Driving While Ability Impaired (DWAI) and Driving Under the Influence (DUI) may sound like different names for the same thing, but there are slight differences between these two offenses.
DWAI versus DUI
A blood alcohol concentration (BAC) of .08% or higher is the legal limit for driving under the influence of alcohol. However, you are not necessarily in the clear just because you are not charged with a DUI. A BAC over .05% is still considered impaired based on Colorado limitations for a DWAI.
Penalties vary between these charges. A DWAI is generally considered the less serious of the two, but a first offense can still result in points on your driver’s license and fines.
In either situation, officers must have probable cause for pulling you over. Common reasons for a traffic stop in these cases include weaving across lanes and speeding.
How is a DWAI measured?
An important distinction in cases where the BAC is between .05% and .08% is that this number alone does not warrant a DWAI charge.
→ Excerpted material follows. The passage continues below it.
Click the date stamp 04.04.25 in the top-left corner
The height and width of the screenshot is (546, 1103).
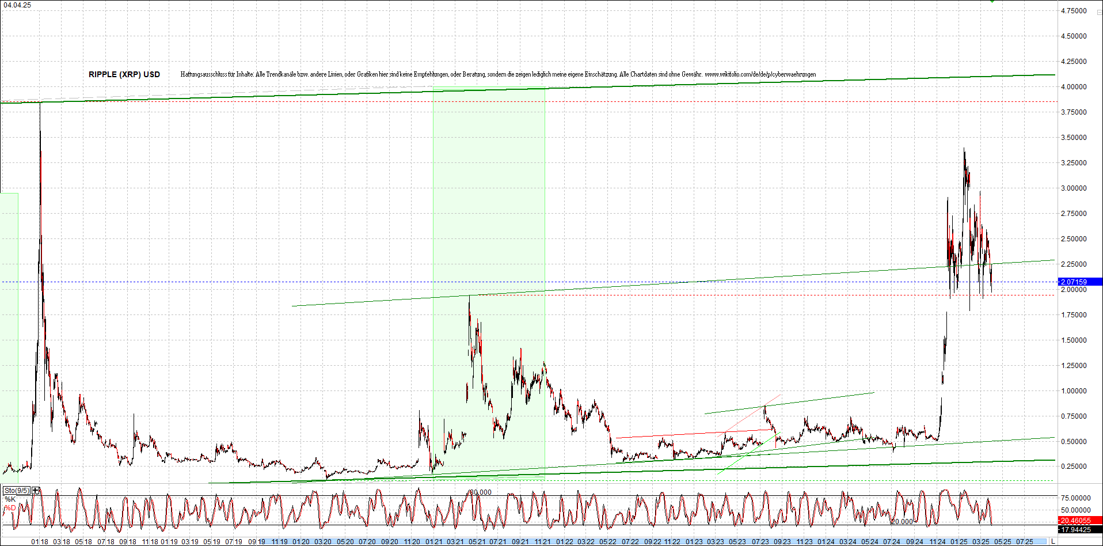click(17, 5)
You must also have exhibited impaired driving. However, even the slightest degree of impairment when operating a motor vehicle can fall within this classification.
In cases where drugs are the suspected intoxicant, specialized field sobriety tests are sometimes conducted in lieu of measuring blood alcohol levels. These include balance and convergence tests meant to measure the level of impairment.
Despite their widespread use, many of these tests and observations are subjective, at best. They often still hold up in court, however, if left unchallenged.